Your goal ▸ Look through the entries below and copy exactly the part that begins with the line containing "Screen dimensions: 249x152" and ends with the line containing "Collapse the 服务器运维 tree section". Do not copy the pictures.

Dataset content ▸
··········

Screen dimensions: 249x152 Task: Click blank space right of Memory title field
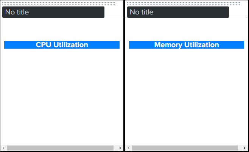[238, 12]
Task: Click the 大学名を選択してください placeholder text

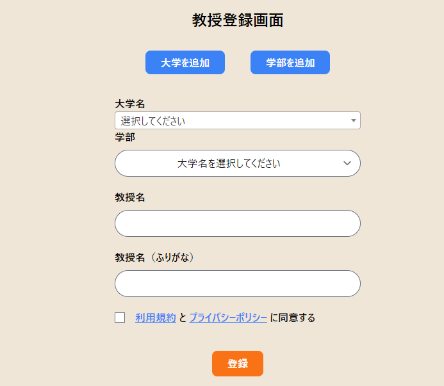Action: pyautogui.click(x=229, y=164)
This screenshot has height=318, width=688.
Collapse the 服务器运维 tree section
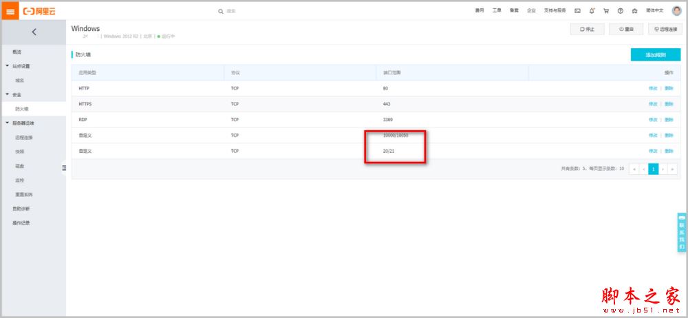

··········

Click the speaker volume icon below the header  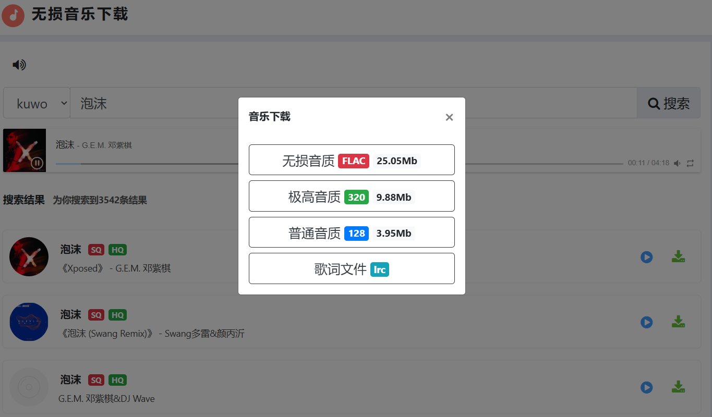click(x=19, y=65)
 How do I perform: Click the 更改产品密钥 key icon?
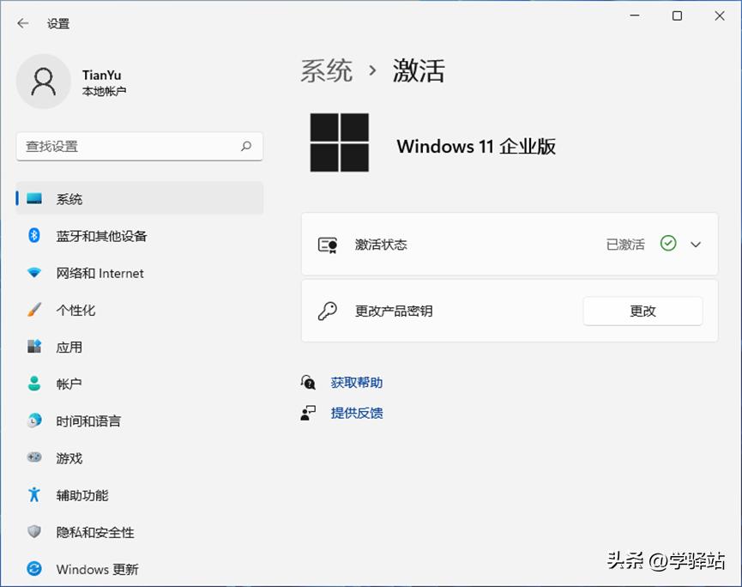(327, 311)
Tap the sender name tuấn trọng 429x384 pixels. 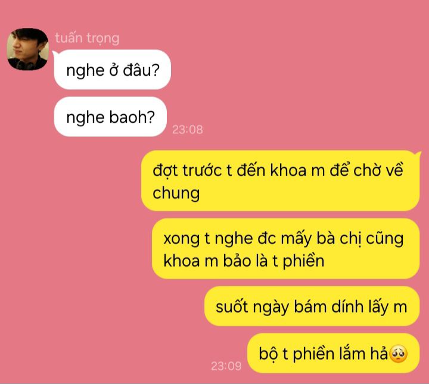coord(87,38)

··········

Exercise response ▸
Screen dimensions: 249x152 Task: Click blank space right of Memory title field
[238, 12]
Task: Click the 大学名を選択してください placeholder text

Action: pyautogui.click(x=229, y=164)
This screenshot has height=318, width=688.
Collapse the 服务器运维 tree section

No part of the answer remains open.